[START OF DATA TO PROCESS]

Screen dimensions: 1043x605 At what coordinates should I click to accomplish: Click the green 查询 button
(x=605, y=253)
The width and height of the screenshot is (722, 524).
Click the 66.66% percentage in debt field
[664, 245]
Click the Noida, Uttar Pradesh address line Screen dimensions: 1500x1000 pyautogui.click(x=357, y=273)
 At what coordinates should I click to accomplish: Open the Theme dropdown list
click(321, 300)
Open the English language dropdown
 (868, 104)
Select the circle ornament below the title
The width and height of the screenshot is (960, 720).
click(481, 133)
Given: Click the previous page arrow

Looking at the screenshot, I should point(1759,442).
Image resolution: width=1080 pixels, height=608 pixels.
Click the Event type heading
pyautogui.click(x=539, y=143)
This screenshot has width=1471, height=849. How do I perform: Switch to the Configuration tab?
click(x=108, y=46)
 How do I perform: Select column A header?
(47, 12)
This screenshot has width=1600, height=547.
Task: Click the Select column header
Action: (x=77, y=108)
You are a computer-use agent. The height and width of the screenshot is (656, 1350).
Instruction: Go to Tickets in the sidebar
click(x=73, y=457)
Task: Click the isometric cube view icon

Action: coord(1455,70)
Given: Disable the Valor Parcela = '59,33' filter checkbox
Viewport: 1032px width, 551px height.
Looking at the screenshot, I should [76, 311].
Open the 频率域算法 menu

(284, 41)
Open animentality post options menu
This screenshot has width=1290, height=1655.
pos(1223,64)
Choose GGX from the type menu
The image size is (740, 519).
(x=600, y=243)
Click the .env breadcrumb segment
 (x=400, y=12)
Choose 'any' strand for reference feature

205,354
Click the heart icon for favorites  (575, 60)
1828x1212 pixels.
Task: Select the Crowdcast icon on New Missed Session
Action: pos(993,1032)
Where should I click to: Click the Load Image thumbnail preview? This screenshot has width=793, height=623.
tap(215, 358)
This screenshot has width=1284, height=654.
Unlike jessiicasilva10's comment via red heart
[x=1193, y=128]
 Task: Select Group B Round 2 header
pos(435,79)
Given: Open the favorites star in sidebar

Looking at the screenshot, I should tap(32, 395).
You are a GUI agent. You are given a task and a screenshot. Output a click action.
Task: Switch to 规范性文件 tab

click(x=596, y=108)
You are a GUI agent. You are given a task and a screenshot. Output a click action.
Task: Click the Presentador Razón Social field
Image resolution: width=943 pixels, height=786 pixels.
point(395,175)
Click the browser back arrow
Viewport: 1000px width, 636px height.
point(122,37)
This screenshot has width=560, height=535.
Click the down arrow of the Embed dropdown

[END OF DATA TO PROCESS]

### TASK DESCRIPTION
Reproduce the records from their start through the line containing "click(481, 133)", inclusive, character for character.

### COMPLETED EXERCISE
Screen dimensions: 1043x605 At what coordinates should I click to accomplish: Click the green 查询 button
(x=605, y=253)
The width and height of the screenshot is (722, 524).
Click the 66.66% percentage in debt field
[664, 245]
Click the Noida, Uttar Pradesh address line Screen dimensions: 1500x1000 pyautogui.click(x=357, y=273)
 At what coordinates should I click to accomplish: Open the Theme dropdown list
click(321, 300)
Open the English language dropdown
 (868, 104)
Select the circle ornament below the title
The width and height of the screenshot is (960, 720).
click(481, 133)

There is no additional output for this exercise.